[Bioperl-l] Not catching an error in EUtilities

Mon Oct 29 15:42:43 UTC 2007

On Oct 28, 2007, at 11:03 PM, Warren Gallin wrote:

> I've been having an intermittent problem, when the NCBI service that
> is accessed by EUtilities (in particular efetch) is not available.
>
> I have the calls enclosed in eval statements, but an exception is not
> thrown.  Instead I find that the  file that should contain the
> results of the efetch only has the following text:
>
> Error: The resource is temporarily unavailable
>
> So it appears that this is not generating an exception (maybe that is
> not desireable in general, but it would be useful in my case).
>
> The result is that my script tries to access the file using
> Bio::Seq::IO, and the expected text is not there.
>
> The relevant snippet of code and the output are copied below.
>
> The only way that I can think of to catch this outcome is to open the
> file and check the firt three lines for this text, and then go back
> and redo the efetch if this particular text is found.
>
> Is this behaviour considered a bug, or just an outcome that needs to
> be checked for when code is written using efetch?
...
> If so, is there a standard way of checking for this?

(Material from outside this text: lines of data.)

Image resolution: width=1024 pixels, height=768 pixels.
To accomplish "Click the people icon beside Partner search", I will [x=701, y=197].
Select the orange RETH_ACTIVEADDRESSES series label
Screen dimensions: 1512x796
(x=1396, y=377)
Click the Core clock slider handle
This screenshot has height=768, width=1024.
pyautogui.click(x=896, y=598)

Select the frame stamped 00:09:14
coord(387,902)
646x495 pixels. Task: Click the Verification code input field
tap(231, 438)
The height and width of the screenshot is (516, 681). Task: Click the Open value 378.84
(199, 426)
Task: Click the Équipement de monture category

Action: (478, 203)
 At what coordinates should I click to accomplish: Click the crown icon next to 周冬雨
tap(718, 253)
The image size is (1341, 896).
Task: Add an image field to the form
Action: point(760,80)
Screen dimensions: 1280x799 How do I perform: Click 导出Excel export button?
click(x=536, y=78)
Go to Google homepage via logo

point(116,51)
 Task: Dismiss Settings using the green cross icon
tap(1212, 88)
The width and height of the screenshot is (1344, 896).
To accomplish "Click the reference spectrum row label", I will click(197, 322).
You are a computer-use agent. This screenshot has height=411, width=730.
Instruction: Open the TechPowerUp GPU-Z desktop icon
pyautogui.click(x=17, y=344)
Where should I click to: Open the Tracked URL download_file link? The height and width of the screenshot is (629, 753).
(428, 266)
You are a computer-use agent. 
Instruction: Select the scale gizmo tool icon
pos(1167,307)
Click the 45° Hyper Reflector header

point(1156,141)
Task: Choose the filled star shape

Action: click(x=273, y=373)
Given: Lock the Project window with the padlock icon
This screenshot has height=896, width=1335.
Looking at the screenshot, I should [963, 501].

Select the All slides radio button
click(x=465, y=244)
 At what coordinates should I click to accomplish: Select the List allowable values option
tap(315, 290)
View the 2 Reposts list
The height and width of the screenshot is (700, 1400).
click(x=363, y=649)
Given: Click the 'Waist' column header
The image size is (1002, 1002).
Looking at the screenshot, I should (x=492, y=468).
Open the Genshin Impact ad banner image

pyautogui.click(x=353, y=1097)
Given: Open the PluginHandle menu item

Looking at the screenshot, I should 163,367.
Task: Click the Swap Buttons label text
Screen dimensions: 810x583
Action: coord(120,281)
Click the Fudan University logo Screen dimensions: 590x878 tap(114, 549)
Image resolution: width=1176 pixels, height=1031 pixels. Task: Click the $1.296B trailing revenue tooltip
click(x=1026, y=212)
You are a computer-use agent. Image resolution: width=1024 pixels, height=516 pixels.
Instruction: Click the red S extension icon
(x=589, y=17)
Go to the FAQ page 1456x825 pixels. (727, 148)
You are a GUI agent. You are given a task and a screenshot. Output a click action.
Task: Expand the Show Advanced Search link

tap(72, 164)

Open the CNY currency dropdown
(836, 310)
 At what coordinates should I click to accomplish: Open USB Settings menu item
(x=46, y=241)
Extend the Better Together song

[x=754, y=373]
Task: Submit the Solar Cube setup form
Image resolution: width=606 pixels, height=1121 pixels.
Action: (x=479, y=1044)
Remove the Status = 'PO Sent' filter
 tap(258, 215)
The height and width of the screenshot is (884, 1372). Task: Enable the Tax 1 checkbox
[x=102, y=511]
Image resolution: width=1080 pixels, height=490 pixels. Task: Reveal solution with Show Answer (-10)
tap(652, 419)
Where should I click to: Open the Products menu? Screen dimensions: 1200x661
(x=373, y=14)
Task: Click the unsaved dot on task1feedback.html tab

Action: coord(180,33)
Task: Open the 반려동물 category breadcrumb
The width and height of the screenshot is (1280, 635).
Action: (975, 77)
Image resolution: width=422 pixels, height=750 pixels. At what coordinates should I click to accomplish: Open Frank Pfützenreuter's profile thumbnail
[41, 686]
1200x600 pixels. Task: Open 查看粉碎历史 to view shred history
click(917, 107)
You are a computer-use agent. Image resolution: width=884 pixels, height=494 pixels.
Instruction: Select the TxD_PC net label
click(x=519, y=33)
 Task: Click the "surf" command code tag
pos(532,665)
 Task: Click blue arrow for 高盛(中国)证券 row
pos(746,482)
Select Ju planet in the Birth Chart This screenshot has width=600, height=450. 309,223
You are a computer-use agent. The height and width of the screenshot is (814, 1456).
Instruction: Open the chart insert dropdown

I may have already mentioned this (it is mentioned in the POD), but  
it's worth repeating: if you running a script to post more than 100  
requests you should be running it btwn 9pm and 5am ET per NCBI's rules:

http://www.ncbi.nlm.nih.gov/entrez/query/static/eutils_help.html

I have built in a way to pass in an LWP::UserAgent-related callback  
to get_Response() using the -cb parameter, primarily to allow piping  
data to a child process for instance.  This could also be used for  
checking the initial data retrieved and throwing if an error is  
returned.  I haven't extensively tested this yet; I can try running a  
stress test to see if I can trigger an efetch error and catch it in  
the callback.  If I can get something working I'll post it later  
today and may incorporate it into EUtilities in CVS.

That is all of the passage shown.